Строя свои города, Иосиф сознательно отдавал предпочтение идеализирующему воображению перед памятью. По поводу своего стихотворения "На виа Джулиа" он говорил, что римская виа Джулиа: "Одна из самых красивых улиц в мире. Идет… вдоль Тибра, за палаццо Фарнезе. Но речь не столько об улице, сколько об одной девице… Как-то я ждал ее вечером, а она шла по виа Джулиа под арками, с которых свисает плющ, и ее было видно издалека, это было замечательное зрелище. Длинная улица — в этом нечто от родного города, и от Нью-Йорка… "[23] Красавица приближается из перспективы увитых плющом арок по виа Джулиа, которая существует только в идеальном городе-кристалле с гранями отблескивающими то Римом, то Петербургом, то Нью-Йорком. На настоящей виа Джулиа всего одна арка — она соединяет крыло дворца Фарнезе и церковь Св. Марии, Молящейся за Мертвых, напротив.
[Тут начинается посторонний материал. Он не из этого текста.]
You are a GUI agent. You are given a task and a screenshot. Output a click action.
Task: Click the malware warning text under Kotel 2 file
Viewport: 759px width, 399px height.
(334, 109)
Далее тянется действительно довольно длинная, узкая и скучноватая улица.


И я когда-то жил в городе, где на крышах росли

статуи, и с криком: "Растли! Растли!" —

бегал местный философ, тряся бородкой,

и длинная мостовая делала жизнь короткой.


Иосиф позвонил и спросил, где Розанов призывает: "Растли! Растли!" Я ничего такого вспомнить не мог. Вспомнил про целомудренную проституцию — насчет того, что незамужние девушки должны по вечерам выходить на улицу и благопристойно, с цветком в руках, ожидать мужчину. Не то, ему надо было именно "Растли!". Я сказал, что перезвоню, и весь вечер внимательно, но безрезультатно листал Розанова. Не найдя призыва к растлению, я написал письмо большому знатоку Розанова, старому поэту Юрию Павловичу Иваску. С Иваском у нас как раз тогда была кратковременная переписка. Иваск прислал мне обличительное письмо: я неправильно квалифицировал какие-то сонеты в рецензии, между прочим, благожелательной, на книгу его еще более голубого приятеля, знатока китайского языка, жителя Рио-де-Жанейро, Валерия Перелешина (настоящая фамилия куда лучше бледного псевдонима: Салатко-Петрищев!). Я не сказал Иваску, зачем мне нужно было отыскать цитату, так как с Иосифом они были соседи в Массачусетсе, но отношения как-то не сложились. Иваск, к моему смущению, бурно расхвалил меня за то, что я интересуюсь Розановым, но сказал, что ничего похожего у Розанова нет. Все это я и доложил Иосифу. Но он оставил, как первоначально написалось. В память сердца он верил сильней, чем в печальную память рассудка. Я был бы рад, если бы кто-то, прочтя эти строки, посрамил бы меня и Иваска, указав том и страницу, где Розанов призывает: "Растли! Растли!"